Do this =
In the RSS feed tutorial below, write out the passage between "To see how you" and "a new variable.", inclusive, word for word.

Extract to read =
☆ ☆ ☆ ☆ ☆ ☆ ☆

To see how you can actually pull these RSS feeds using Python, we're going to rely on Python. As an example, let's pull two feeds.

Note that we first set a variable equal to the desired url for the desired RSS feed. Then, we use feedparser to store that information into a new variable.

In [None]:
nyt_rss_url = 'https://rss.nytimes.com/services/xml/rss/nyt/HomePage.xml' # find the desired rss feed
espn_rss_url = 'https://www.espn.com/espn/rss/news' # find a second desired rss feed

nyt_feed = feedparser.parse(nyt_rss_url) # use feedparser to, well, parse the feed
espn_feed = feedparser.parse(espn_rss_url) # use feedparser to, well, parse the feed

Next, we need to get a bit creative, because we don't want that entire RSS feed; We just want the headline for the latest article! But if you type the following:

In [None]:
print(nyt_feed) # print the full RSS feed

In [None]:
for i in range(0,10): # for the first ten entries in the RSS feed (the ten most recent stories)
    print(nyt_feed['entries'][i]['title']) # print the title of said article

But how did we know to use "['entries'][i]['title']"?

To understand, we need to briefly delve into the world of dictionaries 

In [None]:
dictionary = {'favorite_food':'pasta'} # create a new dictionary 

# consider 'favorite_food' to be the word, and 'pasta' to be the definition, it it helps you

In [None]:
print(dictionary['favorite_food'])

# we then call 'favorite_food' and get the "definiton" 
# in reality, this is known as a Key:Value pair, with "Key" being the word, and "Value" being the definition

As you may be able to see, our RSS is actually formated quite cleverily. It is a dicitionary (a set of key-value pairs) that includes lists. For example, look at the very top of the feed. It starts 

#### {'feed': {'title': 'WSJ.com: World News',

The best way to read this is - the first entry in the dictionary is 'Feed' and the first value for that entry (also known as a 'key' is 'Title'. 

Now, 'Title' happens to be another dictionary (you can tell because it begins with a '{'). If we keep searching, we'll see that the headline comes after 'entries' and is paired with the 'title'. 

I know this is all exceptionally confusing, but just bear with me. The more you practice parsing information from RSS feeds (or HTML in general) the easier it will become, I promise!

So, if we want that headline, and that headline only, we are going to: 

1. Navigate to the entire RSS feed
2. Navigate to the 'entries' section
3. Navigate to the first 'entries' section (each story is going to have its own, and we want the first headline)
4. Navigate to the 'title' section 

<br>

Now, back to replicating 'TwoHeadlinesBot'

In [None]:
my_list = [] # create a new, empty list called 'my_list'

for i in range(0,10): 
    my_list.append(nyt_feed['entries'][i]['title']) # append the first ten titles to this list

In [None]:
my_list[3] # select the third index of that list

In [None]:
Article4 = my_list[3]

In [None]:
Article4[:25] # get the first 25 characters of the title of the 3rd index (fourth article) in our list

In [None]:
len(Article4) # how many characters long is our title?

☆ ☆ ☆ ☆ ☆ ☆ ☆

Listed records =

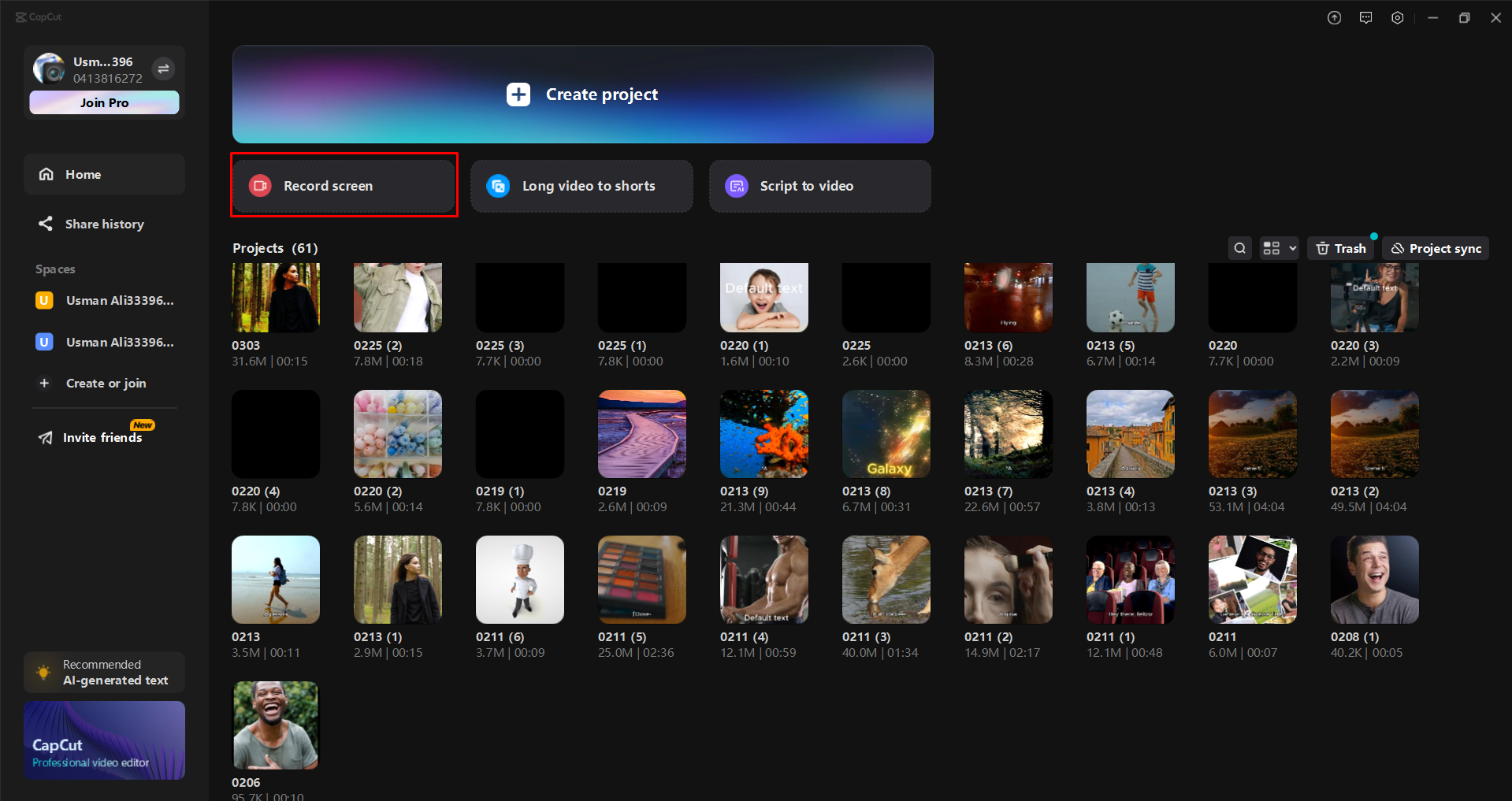Viewport: 1512px width, 801px height.
Task: Open the feedback chat icon in the title bar
Action: coord(1366,17)

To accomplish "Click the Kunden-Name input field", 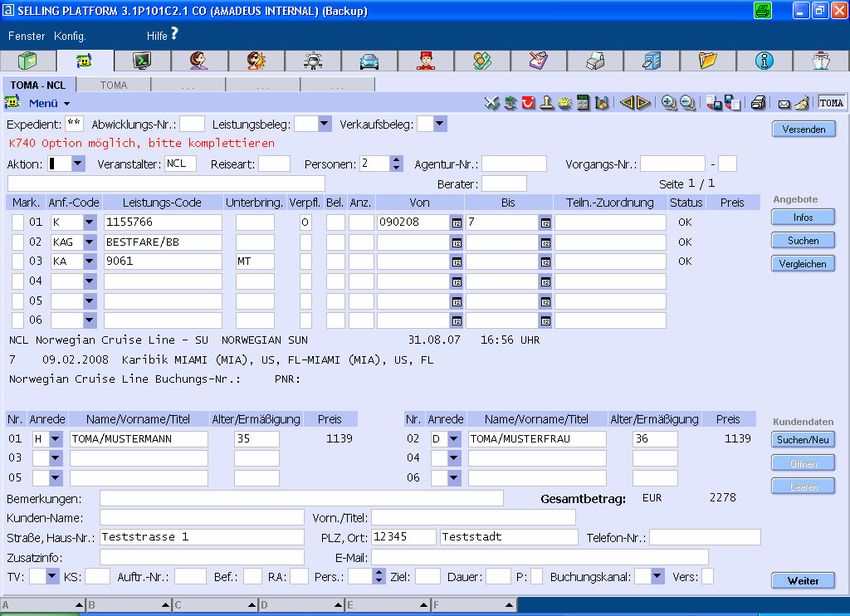I will coord(201,517).
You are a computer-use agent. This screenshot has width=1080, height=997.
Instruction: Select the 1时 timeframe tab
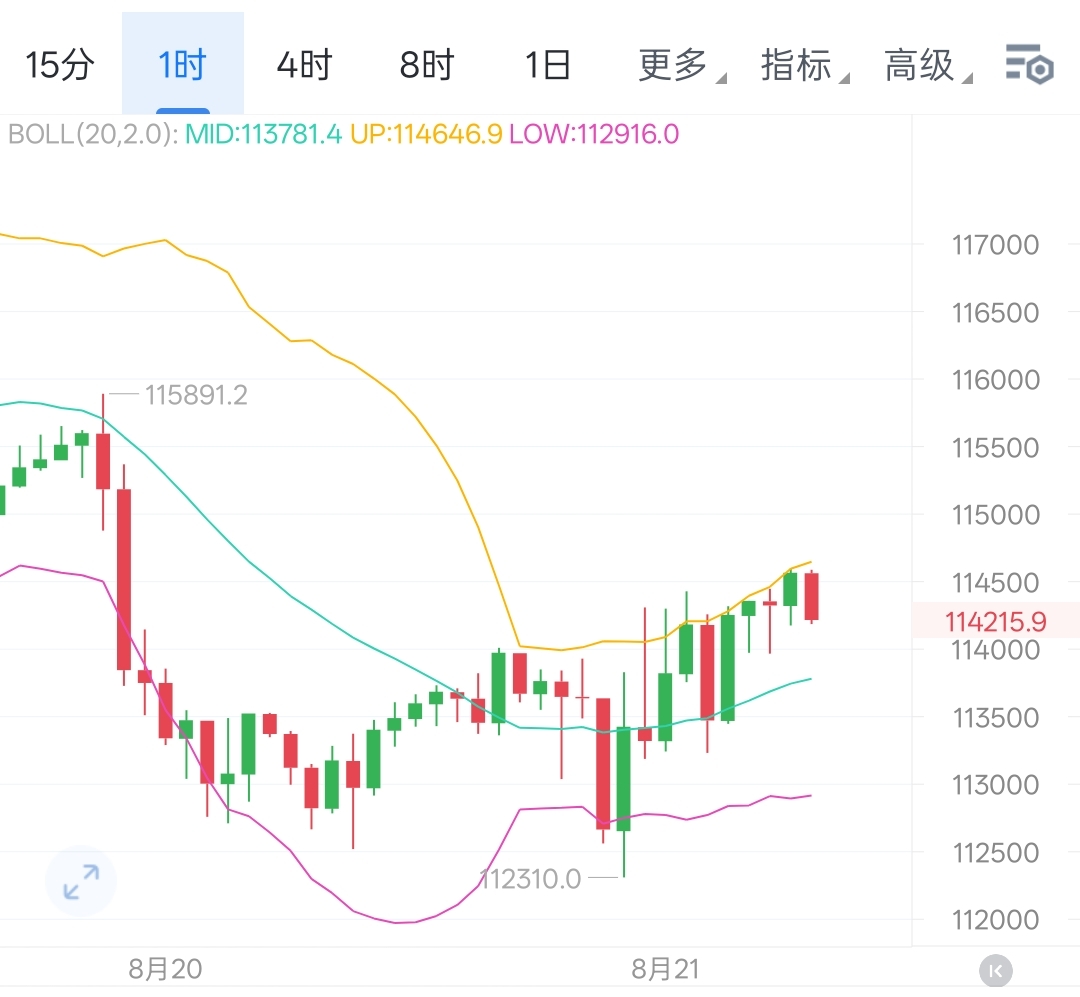click(x=182, y=66)
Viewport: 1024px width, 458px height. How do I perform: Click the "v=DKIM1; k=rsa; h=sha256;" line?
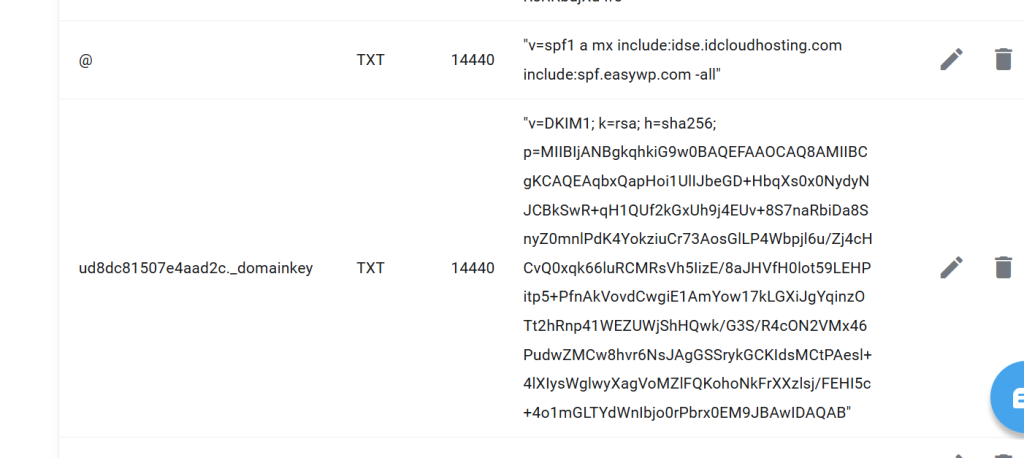(620, 123)
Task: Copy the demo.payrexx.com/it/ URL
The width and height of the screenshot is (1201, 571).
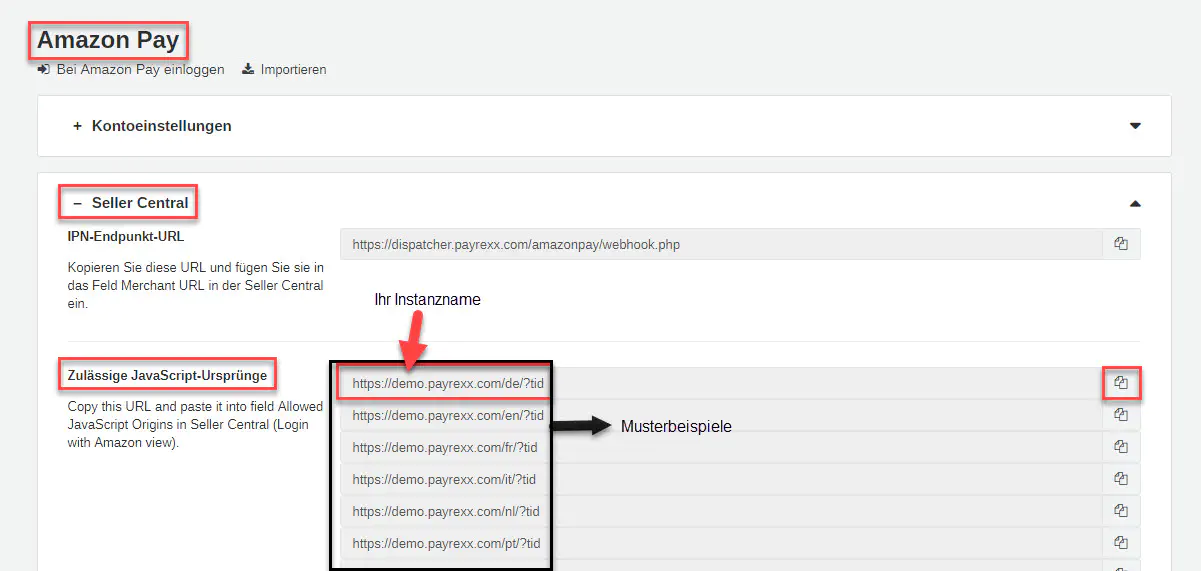Action: click(x=1121, y=479)
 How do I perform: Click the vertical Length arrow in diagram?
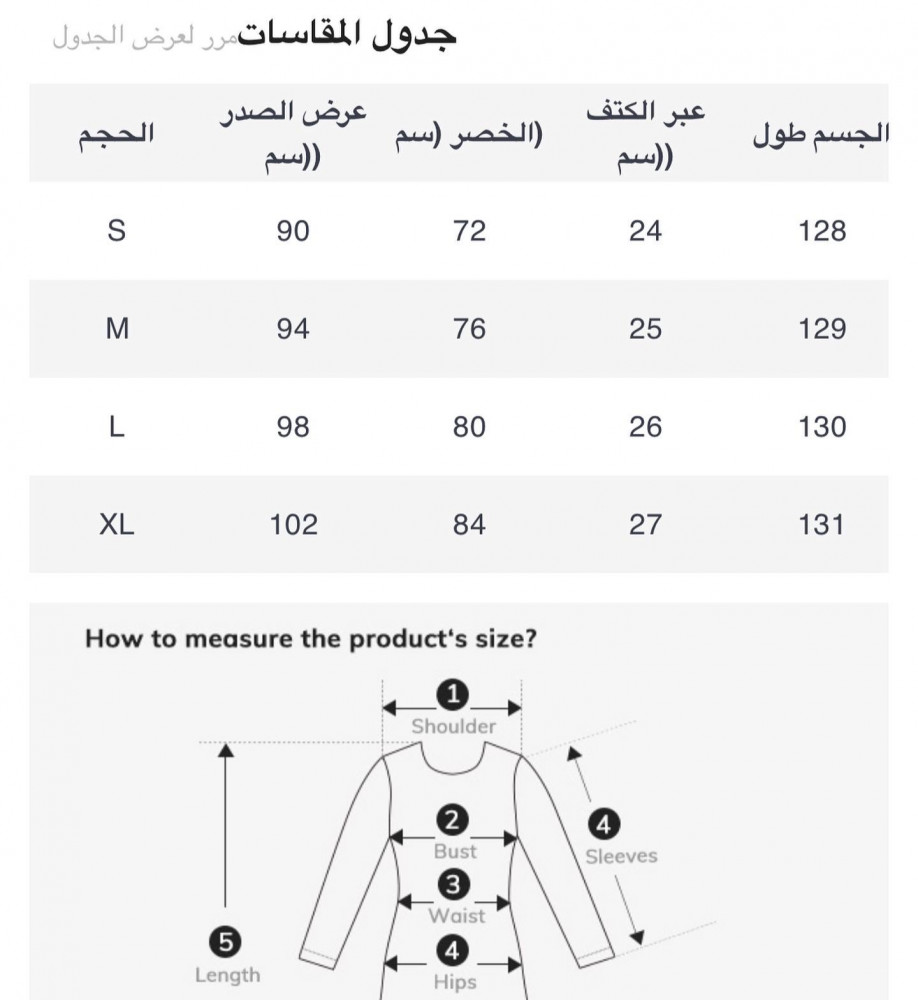click(x=226, y=828)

☆ ☆ ☆ ☆ ☆ ☆ ☆

Response to this task =
To see how you can actually pull these RSS feeds using Python, we're going to rely on Python. As an example, let's pull two feeds.

Note that we first set a variable equal to the desired url for the desired RSS feed. Then, we use feedparser to store that information into a new variable.